Rule Taxonomy and Evolution in AI IDEs: What 7,310 Mined Rules Reveal About How Developers Configure Coding Agents — and How to Structure Codex CLI’s AGENTS.md

Rule files — AGENTS.md, CLAUDE.md, .cursor/rules/*.mdc, .windsurfrules — have become the primary mechanism through which developers inject persistent context into coding agents¹. Yet until recently, nobody had systematically studied what developers actually write in these files, how those rules evolve over time, or whether they measurably improve agent output. Two complementary studies published in 2026 change that picture.

Cai et al. mined 7,310 rules from 83 open-source projects and surveyed 99 practitioners, tracking 1,540 rule evolution events across commit histories². Independently, Jiang et al. analysed 401 repositories with Cursor rules at MSR ‘26 and developed a five-theme taxonomy of the project context developers encode³. Together, these studies offer the first empirical ground truth for a question every Codex CLI user faces: what should your AGENTS.md actually contain?

The Five-Category Taxonomy

Cai et al.’s taxonomy comprises five primary categories with 25 secondary subcategories²:

mindmap
  root((Rule Taxonomy))
    Code Style & Formatting
      Naming conventions
      Indentation & whitespace
      Import ordering
      Comment style
      File structure
    Architecture & Design
      Technology selection
      Macro-design philosophies
      Module boundaries
      Dependency constraints
      Pattern enforcement
    Workflow & Process
      Testing requirements
      Build & deploy procedures
      Git conventions
      Review standards
      CI/CD integration
    LLM Behavioural Directives
      Output format constraints
      Reasoning instructions
      Scope limitations
      Error handling policy
      Role & persona definition
    Project Knowledge
      Domain terminology
      API references
      Environment setup
      Security protocols
      External service context

Jiang et al.’s independent taxonomy from Cursor rules converges on five analogous themes: Conventions, Guidelines, Project Information, LLM Directives, and Examples³. The convergence across different AI IDEs and different research teams suggests these categories are structural properties of the problem, not artefacts of any single tool.
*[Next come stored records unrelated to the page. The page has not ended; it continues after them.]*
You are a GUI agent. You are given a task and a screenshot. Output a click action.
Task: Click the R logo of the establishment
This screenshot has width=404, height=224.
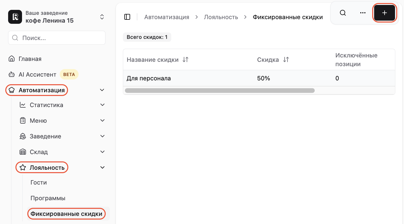click(15, 17)
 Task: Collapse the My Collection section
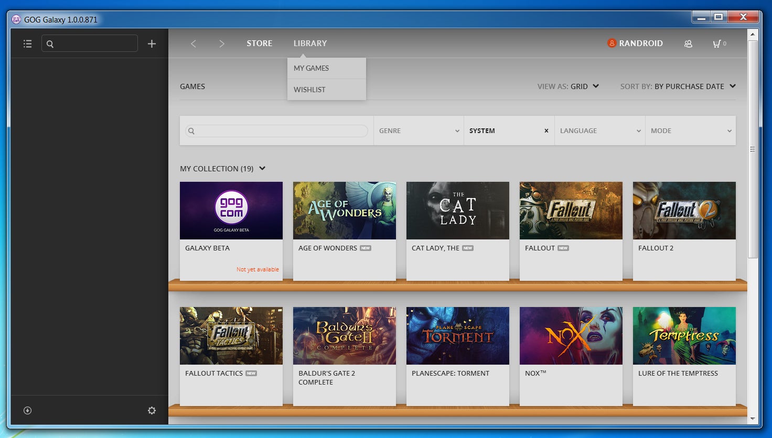click(262, 168)
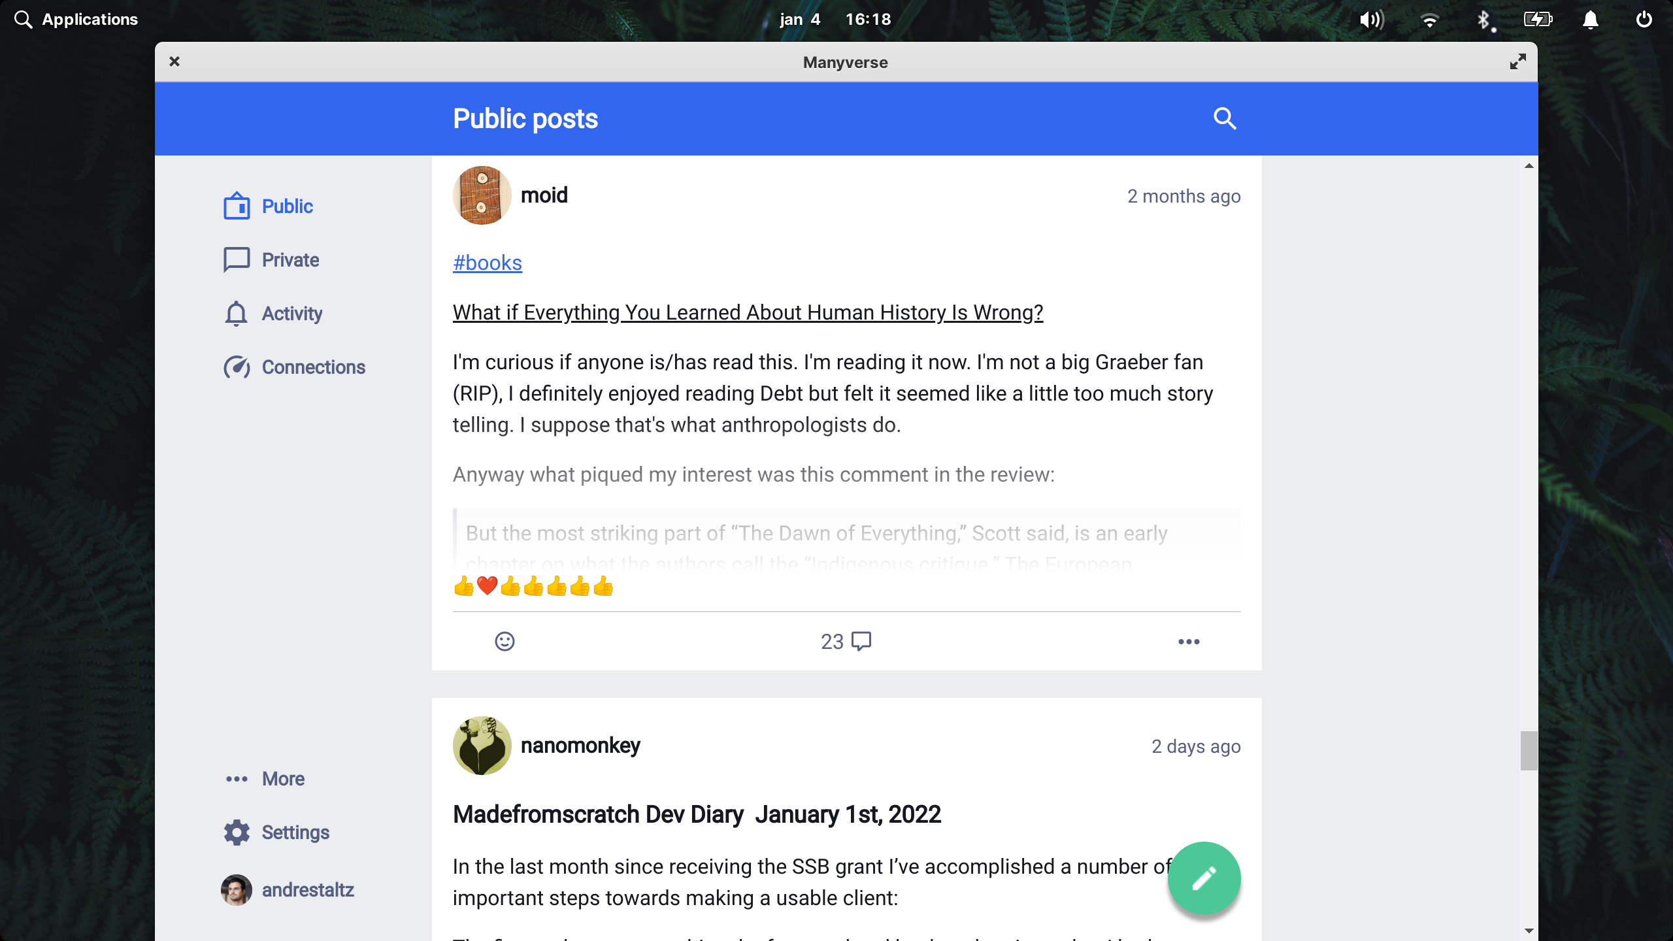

The Perception–Practice Gap

The most striking finding from both studies is the gap between what developers say matters and what they actually write. Cai et al. found that practitioners rate Architecture & Design rules as the most important category in surveys, yet real-world rule files are dominated by Code Style & Formatting and Workflow & Process constraints — low-level, mechanical rules that are easiest to specify and verify².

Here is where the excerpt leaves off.